The study found that the prevalence estimates of both drinking more liquids and eating more food using the bivariate model were substantially greater than those estimated by the conventional, imputation method. The increased prevalence was likely, since one international study (Bani et al., 2002) found much higher prevalence of mothers increasing the volume of fluids given during childhood diarrhea episode (75.5%). The observed differences in the prevalence estimated by the bivariate sample selection model and the usual imputation method might be due to the non-randomness of the sample selected (Marra & Radice, 2017a). Non-randomness of the sample would be as a result of selection process, as samples were being selected if they had diarrhea, otherwise they were not selected. The estimates by bivariate sample selection model would be with minor bias as non-randomness was corrected by modelling sample selection variable (diarrhea status) in addition to modelling the outcomes of interest, feeding status variables. The increase in prevalence estimate from standard estimation to sample selection estimation may be due to the fact that those not selected (without diarrhea) were likely to have good education and small number of children since low education and large household size are positively correlated with diarrhea (Asfaha et al., 2018) and this would mean increased drinking and eating more in case sample selection process is corrected as increased education and small household size increase the intake of fluids and food (Fikadu & Girma, 2018). An indication of weak correlation between drinking and eating more food and diarrhea is consistent with Huffman et al. (1991) where having diarrhea did not significantly affect eating habits though there was a decline in eating food as children appetite reduced.
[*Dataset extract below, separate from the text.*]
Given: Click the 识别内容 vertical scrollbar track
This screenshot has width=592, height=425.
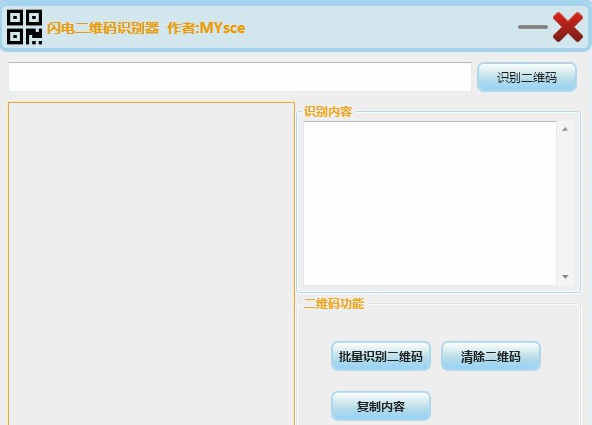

The distribution of estimated prevalence of drinking or eating more by region (Figs. 1 and 2B) shows that there is less variation and most regions especially around the cities show increased intake of fluids and food. Generally, there is reduced intake of food compared to fluids. The reduction in food intake may be due to decrease in appetite in the diarrhea patients as explained by Huffman et al. (1991) and Paintal & Aguayo (2016). Similar distribution of fluid and food intake across all the regions may due to the fact that all regions might have similar spatial determinants of feeding practices during diarrhea, for example, average household size is seen to be similar across the three main regions of Malawi with the following average household sizes: 3.7 (north), 3.6 (central) and 3.7 (south) (National Statistical Office of Malawi, 2017), and household size has been found to be associated with feeding practices (Fikadu & Girma, 2018).
Conclusion
The study finds that both estimated prevalence of drinking and eating more food by the standard method were likely to be biased considering that they deviated greatly from the estimate based on the sample selection model found in this study. There is weak negative correlation between the presence of diarrhea and the feeding practices during diarrhea. The implication of the results is that the prevalence of drinking or eating more food during childhood diarrhea should be estimated by taking into account sample selection process (diarrhea presence) so as to correct for the biasness that may arise due to non-randomness of the sample.